Stored records
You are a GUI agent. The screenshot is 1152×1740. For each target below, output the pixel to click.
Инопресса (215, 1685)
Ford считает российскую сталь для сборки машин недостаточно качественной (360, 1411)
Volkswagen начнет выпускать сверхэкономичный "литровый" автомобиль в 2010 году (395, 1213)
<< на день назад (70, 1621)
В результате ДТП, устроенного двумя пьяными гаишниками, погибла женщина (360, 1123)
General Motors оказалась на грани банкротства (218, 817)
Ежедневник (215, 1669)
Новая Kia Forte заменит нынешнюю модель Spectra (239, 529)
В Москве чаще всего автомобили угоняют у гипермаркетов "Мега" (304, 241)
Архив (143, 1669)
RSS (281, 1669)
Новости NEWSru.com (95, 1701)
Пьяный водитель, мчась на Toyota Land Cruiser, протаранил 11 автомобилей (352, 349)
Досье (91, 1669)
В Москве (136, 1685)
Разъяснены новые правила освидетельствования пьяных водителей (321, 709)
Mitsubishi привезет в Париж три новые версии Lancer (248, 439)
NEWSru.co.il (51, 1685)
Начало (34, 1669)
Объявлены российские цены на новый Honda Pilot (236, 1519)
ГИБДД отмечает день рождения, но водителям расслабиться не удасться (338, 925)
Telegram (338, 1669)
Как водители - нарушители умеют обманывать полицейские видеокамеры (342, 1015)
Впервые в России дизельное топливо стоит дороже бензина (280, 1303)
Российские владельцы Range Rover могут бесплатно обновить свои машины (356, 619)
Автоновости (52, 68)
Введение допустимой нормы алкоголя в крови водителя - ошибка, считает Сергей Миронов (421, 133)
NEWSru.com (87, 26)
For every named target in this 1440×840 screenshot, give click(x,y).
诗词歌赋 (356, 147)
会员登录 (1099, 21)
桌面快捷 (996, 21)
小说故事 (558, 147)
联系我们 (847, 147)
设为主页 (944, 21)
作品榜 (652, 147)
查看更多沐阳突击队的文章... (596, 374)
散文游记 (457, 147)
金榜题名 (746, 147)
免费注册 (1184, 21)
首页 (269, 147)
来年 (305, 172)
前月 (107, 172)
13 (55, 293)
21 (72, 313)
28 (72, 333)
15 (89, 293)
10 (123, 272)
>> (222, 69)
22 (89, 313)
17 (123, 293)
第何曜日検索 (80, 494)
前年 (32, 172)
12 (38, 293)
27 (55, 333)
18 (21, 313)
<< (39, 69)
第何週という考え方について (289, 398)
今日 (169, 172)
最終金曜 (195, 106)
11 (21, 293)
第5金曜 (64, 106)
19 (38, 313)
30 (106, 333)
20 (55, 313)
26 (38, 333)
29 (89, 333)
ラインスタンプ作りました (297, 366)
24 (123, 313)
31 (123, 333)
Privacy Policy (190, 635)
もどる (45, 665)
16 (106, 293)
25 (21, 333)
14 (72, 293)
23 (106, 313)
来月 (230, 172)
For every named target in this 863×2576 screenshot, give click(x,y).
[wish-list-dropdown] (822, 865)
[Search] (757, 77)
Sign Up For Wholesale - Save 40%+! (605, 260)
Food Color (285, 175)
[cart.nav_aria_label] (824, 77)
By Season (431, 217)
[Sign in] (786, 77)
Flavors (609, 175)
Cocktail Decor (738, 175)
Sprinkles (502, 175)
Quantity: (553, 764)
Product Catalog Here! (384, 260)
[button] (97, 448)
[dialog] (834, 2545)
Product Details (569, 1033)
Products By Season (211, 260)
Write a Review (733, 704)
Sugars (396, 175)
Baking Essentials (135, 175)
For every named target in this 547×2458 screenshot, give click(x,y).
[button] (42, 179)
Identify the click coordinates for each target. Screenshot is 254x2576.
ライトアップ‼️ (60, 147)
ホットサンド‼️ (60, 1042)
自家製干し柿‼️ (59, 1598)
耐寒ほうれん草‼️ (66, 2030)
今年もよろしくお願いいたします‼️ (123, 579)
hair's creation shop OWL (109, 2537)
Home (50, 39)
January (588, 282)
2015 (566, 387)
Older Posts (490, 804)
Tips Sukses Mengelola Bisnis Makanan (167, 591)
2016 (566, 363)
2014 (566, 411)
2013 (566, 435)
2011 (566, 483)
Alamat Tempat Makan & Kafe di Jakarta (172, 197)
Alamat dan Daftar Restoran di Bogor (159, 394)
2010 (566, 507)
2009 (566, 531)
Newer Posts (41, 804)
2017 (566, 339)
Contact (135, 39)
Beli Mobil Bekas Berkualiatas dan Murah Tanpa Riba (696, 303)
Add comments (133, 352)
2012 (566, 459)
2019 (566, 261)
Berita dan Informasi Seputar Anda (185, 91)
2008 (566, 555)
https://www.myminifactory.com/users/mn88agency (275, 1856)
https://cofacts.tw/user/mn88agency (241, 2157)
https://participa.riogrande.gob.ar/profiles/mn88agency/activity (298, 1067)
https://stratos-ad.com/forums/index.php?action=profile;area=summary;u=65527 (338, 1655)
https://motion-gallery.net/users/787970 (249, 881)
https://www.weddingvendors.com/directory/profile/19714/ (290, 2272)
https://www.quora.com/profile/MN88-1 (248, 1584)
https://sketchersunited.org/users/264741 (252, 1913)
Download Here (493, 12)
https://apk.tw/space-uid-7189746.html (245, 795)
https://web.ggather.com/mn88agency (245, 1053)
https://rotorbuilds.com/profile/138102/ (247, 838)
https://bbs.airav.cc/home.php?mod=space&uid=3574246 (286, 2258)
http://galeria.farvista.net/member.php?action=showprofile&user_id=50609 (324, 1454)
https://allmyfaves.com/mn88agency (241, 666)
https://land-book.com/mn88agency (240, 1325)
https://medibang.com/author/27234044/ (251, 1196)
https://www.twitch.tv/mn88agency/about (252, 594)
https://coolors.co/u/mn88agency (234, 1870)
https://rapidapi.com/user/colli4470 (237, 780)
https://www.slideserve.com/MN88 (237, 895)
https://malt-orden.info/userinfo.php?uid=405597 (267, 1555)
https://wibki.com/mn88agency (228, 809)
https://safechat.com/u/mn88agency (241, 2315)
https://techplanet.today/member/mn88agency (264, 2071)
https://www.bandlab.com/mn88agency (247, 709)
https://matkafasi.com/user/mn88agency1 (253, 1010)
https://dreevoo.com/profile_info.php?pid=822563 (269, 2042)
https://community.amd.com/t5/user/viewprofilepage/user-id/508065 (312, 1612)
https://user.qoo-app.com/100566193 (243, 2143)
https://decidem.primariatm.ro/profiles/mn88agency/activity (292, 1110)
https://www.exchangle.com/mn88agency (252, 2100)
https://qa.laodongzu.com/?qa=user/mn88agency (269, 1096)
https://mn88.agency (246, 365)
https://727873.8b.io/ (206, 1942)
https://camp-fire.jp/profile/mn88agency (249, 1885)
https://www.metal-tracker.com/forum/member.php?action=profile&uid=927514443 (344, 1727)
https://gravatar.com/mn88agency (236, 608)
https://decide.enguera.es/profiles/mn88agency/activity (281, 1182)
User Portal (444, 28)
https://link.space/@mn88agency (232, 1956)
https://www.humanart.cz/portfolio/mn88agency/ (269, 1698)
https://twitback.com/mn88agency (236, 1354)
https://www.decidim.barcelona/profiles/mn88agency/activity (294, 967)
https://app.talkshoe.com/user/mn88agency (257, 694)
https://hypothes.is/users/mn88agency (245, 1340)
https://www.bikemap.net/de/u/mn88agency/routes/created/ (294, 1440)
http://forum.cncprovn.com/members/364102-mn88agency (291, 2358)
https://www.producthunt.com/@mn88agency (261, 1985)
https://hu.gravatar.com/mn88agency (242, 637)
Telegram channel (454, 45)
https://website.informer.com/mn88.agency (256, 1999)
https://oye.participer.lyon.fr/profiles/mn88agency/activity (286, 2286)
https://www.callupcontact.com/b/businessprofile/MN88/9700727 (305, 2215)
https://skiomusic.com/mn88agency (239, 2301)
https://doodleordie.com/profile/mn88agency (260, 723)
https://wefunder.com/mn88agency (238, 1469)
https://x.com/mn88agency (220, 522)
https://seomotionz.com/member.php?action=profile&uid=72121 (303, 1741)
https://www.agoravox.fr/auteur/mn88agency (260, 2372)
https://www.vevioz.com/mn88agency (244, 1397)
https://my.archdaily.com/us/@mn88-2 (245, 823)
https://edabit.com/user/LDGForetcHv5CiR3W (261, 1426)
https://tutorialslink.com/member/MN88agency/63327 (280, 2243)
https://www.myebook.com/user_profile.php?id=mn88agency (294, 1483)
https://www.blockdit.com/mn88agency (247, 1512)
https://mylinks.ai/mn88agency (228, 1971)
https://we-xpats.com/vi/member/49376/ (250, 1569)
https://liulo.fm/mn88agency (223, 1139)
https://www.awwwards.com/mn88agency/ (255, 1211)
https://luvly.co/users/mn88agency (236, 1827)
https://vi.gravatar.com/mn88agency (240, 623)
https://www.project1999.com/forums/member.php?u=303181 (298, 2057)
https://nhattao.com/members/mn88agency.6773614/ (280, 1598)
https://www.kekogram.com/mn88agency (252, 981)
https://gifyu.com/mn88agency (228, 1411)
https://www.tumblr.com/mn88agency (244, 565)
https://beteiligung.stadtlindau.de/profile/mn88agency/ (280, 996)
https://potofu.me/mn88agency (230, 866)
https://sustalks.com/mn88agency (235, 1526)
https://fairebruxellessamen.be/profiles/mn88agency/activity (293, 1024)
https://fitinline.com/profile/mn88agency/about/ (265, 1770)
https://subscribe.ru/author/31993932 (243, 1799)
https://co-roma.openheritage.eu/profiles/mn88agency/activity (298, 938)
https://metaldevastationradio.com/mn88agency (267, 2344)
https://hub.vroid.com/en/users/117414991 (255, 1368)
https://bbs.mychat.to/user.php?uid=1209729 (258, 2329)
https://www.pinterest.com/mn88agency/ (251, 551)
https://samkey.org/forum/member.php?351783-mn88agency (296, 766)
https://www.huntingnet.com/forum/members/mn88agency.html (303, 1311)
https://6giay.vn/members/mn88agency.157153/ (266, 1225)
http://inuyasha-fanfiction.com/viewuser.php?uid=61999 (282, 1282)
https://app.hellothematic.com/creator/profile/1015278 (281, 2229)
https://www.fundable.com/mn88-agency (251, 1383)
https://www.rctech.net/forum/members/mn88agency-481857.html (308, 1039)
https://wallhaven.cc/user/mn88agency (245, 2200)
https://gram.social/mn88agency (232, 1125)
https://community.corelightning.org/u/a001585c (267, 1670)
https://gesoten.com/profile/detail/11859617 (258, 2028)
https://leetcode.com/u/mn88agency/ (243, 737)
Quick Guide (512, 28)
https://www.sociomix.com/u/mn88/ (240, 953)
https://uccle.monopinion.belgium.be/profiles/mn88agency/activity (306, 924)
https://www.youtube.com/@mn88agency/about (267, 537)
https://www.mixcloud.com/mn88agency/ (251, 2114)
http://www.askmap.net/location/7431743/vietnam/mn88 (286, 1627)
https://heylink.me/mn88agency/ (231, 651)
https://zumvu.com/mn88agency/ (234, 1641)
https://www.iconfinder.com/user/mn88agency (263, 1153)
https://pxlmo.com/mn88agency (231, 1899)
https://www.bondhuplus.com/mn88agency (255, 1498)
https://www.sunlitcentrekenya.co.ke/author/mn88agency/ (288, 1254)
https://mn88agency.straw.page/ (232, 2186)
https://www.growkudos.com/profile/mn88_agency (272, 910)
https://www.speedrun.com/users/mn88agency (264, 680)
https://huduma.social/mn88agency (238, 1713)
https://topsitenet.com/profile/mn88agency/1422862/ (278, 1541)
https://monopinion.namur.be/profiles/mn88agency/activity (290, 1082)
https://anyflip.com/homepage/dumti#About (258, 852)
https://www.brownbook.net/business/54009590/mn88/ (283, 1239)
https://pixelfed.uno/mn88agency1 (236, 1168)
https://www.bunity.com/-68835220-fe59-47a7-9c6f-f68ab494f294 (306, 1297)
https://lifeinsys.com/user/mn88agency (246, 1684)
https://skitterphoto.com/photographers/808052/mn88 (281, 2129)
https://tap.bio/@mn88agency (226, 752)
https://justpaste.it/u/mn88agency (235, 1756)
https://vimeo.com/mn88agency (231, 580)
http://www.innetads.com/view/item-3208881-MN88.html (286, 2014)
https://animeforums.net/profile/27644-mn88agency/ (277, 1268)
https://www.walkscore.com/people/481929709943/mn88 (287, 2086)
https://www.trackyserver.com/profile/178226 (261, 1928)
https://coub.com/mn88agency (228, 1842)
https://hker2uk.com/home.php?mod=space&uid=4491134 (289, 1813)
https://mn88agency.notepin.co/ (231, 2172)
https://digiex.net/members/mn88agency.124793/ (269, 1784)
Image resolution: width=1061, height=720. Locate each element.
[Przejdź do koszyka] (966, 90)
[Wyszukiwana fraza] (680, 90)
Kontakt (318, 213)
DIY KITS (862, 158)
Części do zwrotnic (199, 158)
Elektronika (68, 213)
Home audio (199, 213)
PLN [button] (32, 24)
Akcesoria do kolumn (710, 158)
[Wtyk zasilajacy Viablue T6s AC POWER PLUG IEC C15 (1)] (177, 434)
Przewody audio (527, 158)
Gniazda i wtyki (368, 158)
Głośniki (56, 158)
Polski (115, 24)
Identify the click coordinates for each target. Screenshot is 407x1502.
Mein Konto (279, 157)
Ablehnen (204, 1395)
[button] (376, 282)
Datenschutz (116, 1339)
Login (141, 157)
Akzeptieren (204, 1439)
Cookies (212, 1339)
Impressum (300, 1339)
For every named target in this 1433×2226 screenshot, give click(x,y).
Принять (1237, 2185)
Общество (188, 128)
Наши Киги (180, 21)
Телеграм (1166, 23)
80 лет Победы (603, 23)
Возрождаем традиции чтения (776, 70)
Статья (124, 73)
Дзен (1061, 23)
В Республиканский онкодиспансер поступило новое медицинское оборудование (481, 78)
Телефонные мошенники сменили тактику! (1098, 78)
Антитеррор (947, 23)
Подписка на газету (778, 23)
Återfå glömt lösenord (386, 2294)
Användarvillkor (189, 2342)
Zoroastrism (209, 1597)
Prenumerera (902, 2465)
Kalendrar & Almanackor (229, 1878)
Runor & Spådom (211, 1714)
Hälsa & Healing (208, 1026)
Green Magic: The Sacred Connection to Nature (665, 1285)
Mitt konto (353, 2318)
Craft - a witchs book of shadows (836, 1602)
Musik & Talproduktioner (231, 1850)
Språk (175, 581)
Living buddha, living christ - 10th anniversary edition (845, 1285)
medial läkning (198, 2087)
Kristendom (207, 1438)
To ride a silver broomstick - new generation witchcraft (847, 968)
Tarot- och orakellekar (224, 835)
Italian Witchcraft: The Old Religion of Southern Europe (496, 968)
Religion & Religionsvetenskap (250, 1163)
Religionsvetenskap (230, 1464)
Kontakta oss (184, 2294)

Problem requirements
Change "forum" to "board" in the rows that run from the one containing "https://medibang.com/author/27234044/ (251, 1196)" through the one containing "https://gravatar.com/mn88agency (236, 608)", and give those rows again with nothing else altered.

Exercise solution
https://medibang.com/author/27234044/ (251, 1196)
https://www.twitch.tv/mn88agency/about (252, 594)
https://coolors.co/u/mn88agency (234, 1870)
https://rapidapi.com/user/colli4470 (237, 780)
https://www.slideserve.com/MN88 (237, 895)
https://malt-orden.info/userinfo.php?uid=405597 (267, 1555)
https://wibki.com/mn88agency (228, 809)
https://safechat.com/u/mn88agency (241, 2315)
https://techplanet.today/member/mn88agency (264, 2071)
https://www.bandlab.com/mn88agency (247, 709)
https://matkafasi.com/user/mn88agency1 (253, 1010)
https://dreevoo.com/profile_info.php?pid=822563 (269, 2042)
https://community.amd.com/t5/user/viewprofilepage/user-id/508065 (312, 1612)
https://user.qoo-app.com/100566193 (243, 2143)
https://decidem.primariatm.ro/profiles/mn88agency/activity (292, 1110)
https://www.exchangle.com/mn88agency (252, 2100)
https://qa.laodongzu.com/?qa=user/mn88agency (269, 1096)
https://mn88.agency (246, 365)
https://727873.8b.io/ (206, 1942)
https://camp-fire.jp/profile/mn88agency (249, 1885)
https://www.metal-tracker.com/board/member.php?action=profile&uid=927514443 (344, 1727)
https://gravatar.com/mn88agency (236, 608)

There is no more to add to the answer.